** TASK INPUT follows **

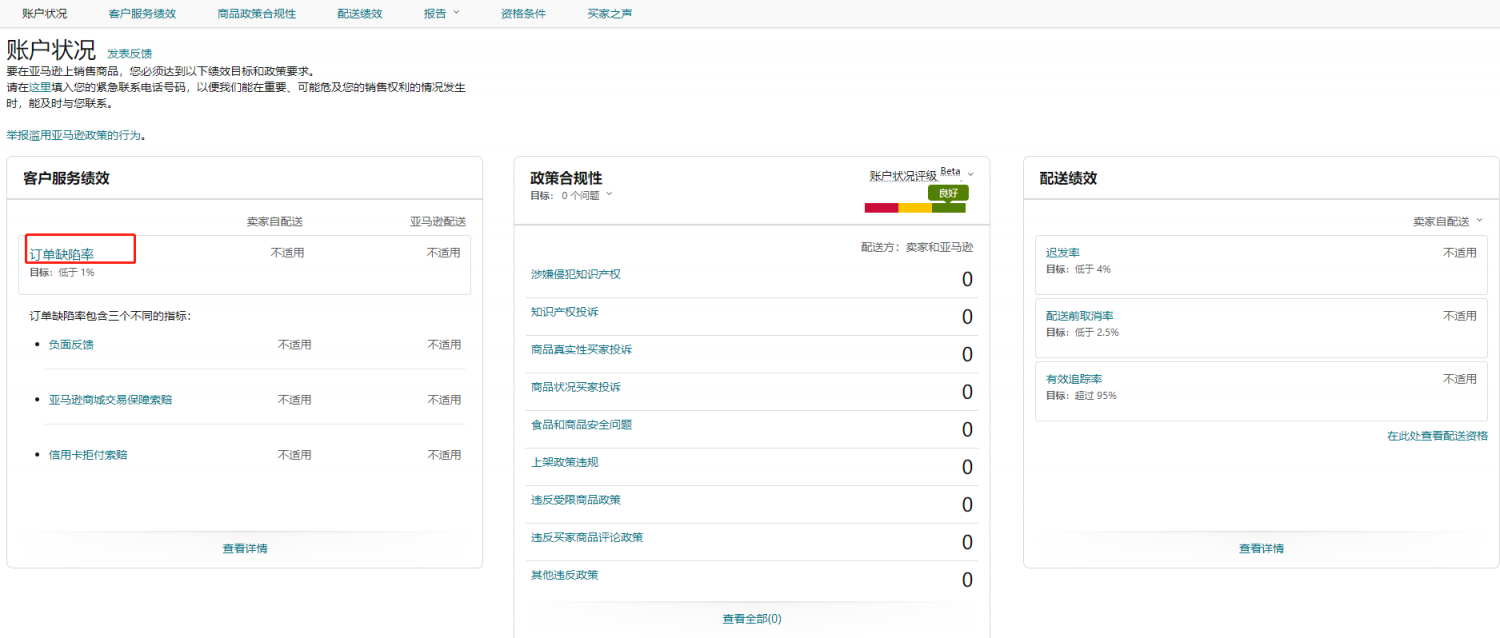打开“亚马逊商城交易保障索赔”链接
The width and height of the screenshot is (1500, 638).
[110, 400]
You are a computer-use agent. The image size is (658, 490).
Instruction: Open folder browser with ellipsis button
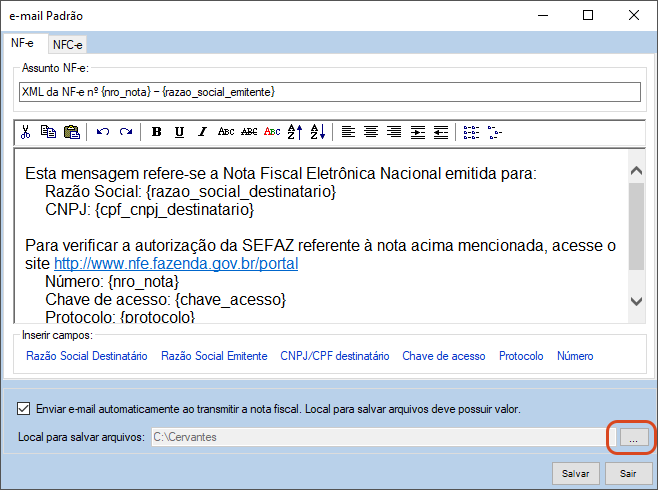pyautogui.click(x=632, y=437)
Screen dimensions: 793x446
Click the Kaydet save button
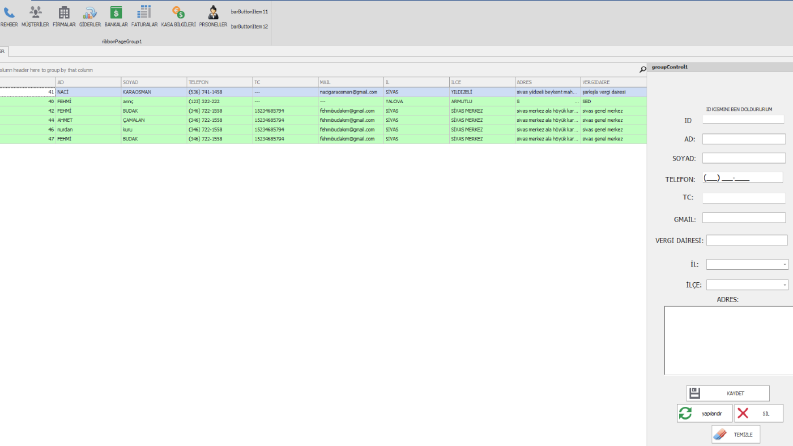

** End of TASK INPUT **

Which lines run from the one containing "You are a computer-use" through the last line of the entries above? Output them exactly, both ends included, with no pictures.

YOUR RESPONSE
You are a computer-use agent. The image size is (658, 490).
Instruction: Open folder browser with ellipsis button
pyautogui.click(x=632, y=437)
Screen dimensions: 793x446
Click the Kaydet save button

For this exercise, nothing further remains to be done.